Study Highlights Biomarker Testing Delays in Lung Cancer Care
Posted on 25 Jun 2026
Timely biomarker results are critical to match lung cancer patients with targeted therapies or immunotherapies, yet many clinical pathways still delay testing after biopsy. Ordering responsibility, reimbursement rules, and shipping logistics can create bottlenecks that clinicians may not fully see. Although laboratory processes have accelerated, total turnaround often remains longer than expected. New findings demonstrate that median biopsy-to-biomarker results still take 27 days, largely driven by delays in ordering tests.

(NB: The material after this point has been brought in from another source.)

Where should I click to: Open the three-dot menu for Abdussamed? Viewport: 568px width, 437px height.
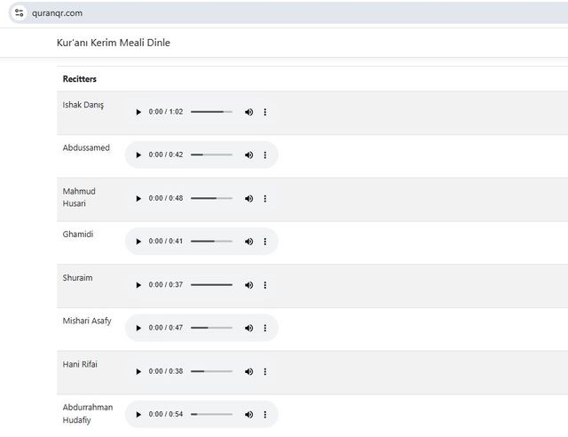click(x=265, y=155)
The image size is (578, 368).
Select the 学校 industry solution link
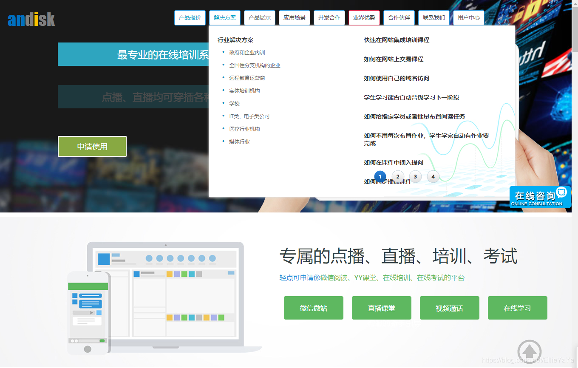point(234,103)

At the Medical University of South Carolina (MUSC) Hollings Cancer Center, investigators evaluated real-world turnaround for comprehensive genomic profiling across lung and other solid tumors from 2018 to 2024. Working with a biomarker testing company, the team parsed the workflow into three segments: time from biopsy to test order, time to package and ship the specimen, and laboratory testing plus reporting. In this context, biomarker assays provide tumor-specific information that can indicate whether a targeted drug or immunotherapy is likely to benefit an individual patient.

Overall biopsy-to-result time improved from 36 to 27 days, driven almost entirely by faster laboratory processing. However, the ordering step worsened by one day and showed the greatest site-to-site variation. In 2024, median order placement ranged from eight days at the fastest sites to 23 days at the slowest, with some centers taking up to 30 days. Clinicians may also underestimate the interval; prior polling suggested a two-week expectation, while the study median was closer to four weeks. These delays can lead to suboptimal initial therapy, complicate later switches, increase adverse-reaction risks when moving from immunotherapy to targeted therapy, and potentially affect patient fitness or clinical trial eligibility.

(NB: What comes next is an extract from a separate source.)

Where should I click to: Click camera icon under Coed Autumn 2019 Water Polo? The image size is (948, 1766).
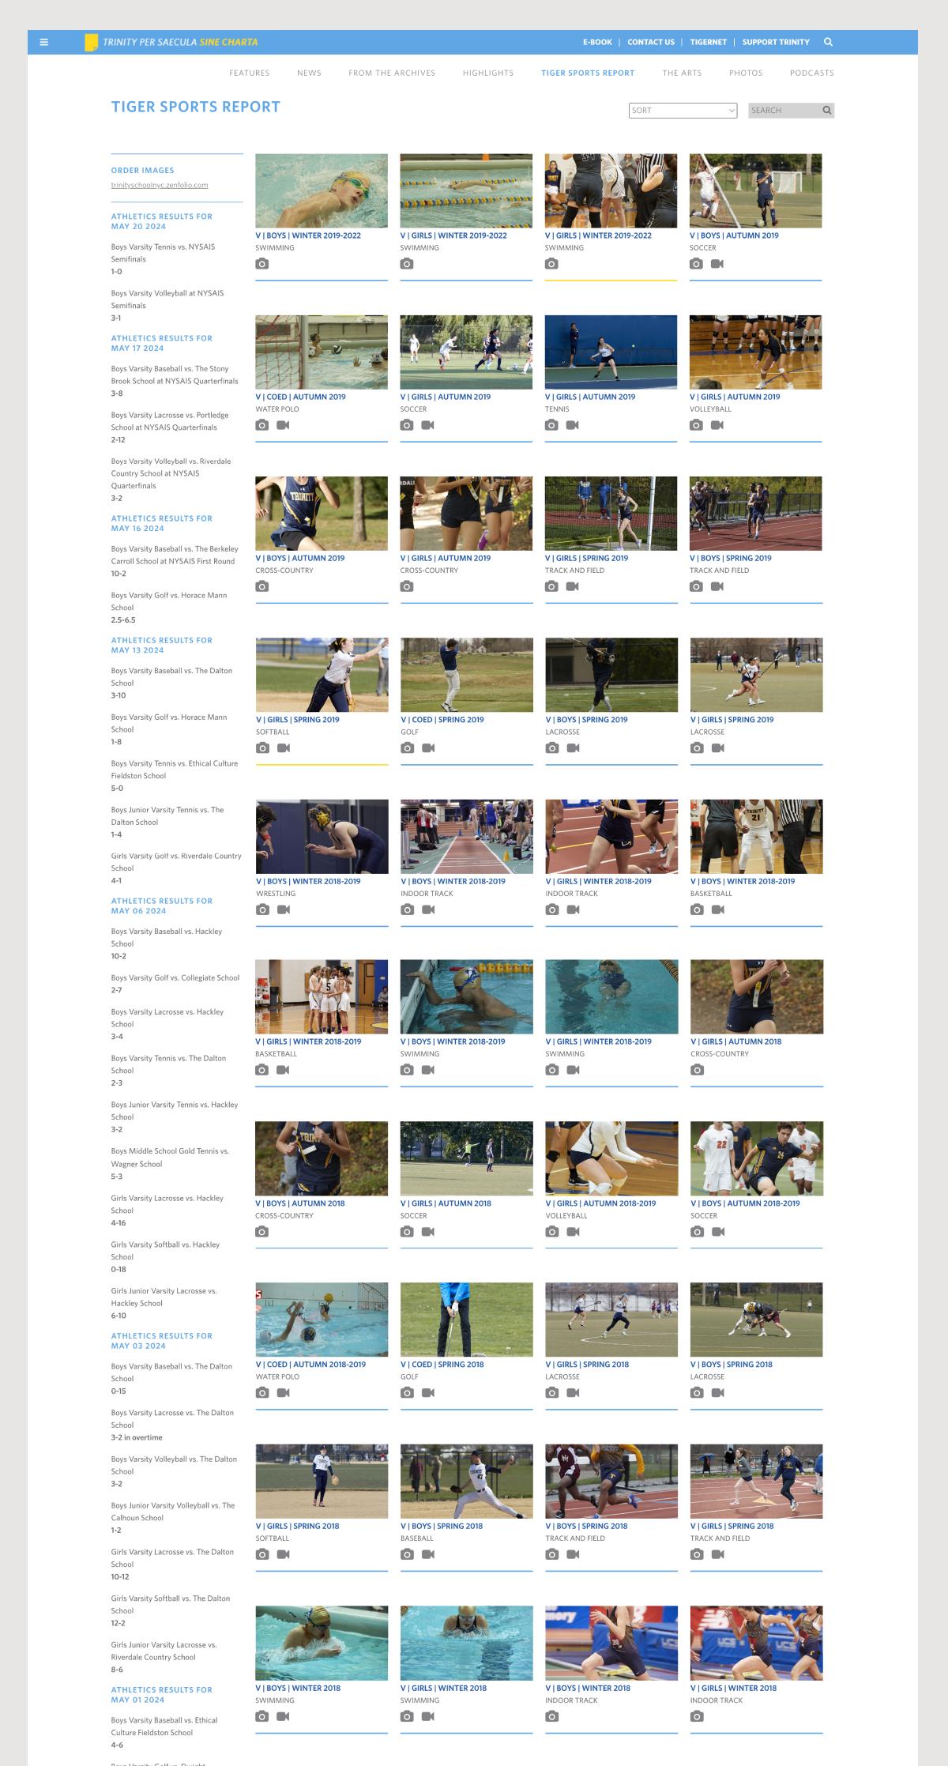[x=262, y=425]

Differences by tumor type were mainly driven by the ordering interval. In 2024, median time to order testing was 14 days for non–small cell lung cancer, 22 days for ovarian cancer, and 27 days for other gynecologic cancers, while shipping and laboratory times were similar across indications. The authors note that although MUSC uses reflex testing, with pathologists initiating orders once lung cancer is identified, broader adoption faces barriers including limited pathology expertise in rapidly evolving molecular test menus, lack of in-house testing at many hospitals, complex reimbursement policies such as Medicare’s 14-day inpatient testing rule, and unclear ordering responsibility. The study was published in JCO Oncology Practice on June 18, 2026.
“In lung cancer, in an ideal world, you would prefer to have this testing before any treatment is given to most patients—surgery, chemo, any systemic therapy, radiation—you'd really prefer to have this as soon as possible. You want to get it right the first time. That's what I tell patients. You want to get the right treatment delivered first but still as efficiently as possible,” said Adam Fox, M.D., lung cancer pulmonologist at MUSC Hollings Cancer Center.
“Time is of the essence, and this is a component of time. And my argument is, if it just takes a little bit of logistical work for many places to find a mechanism to order this weeks earlier, then we should put in the effort,” said Fox.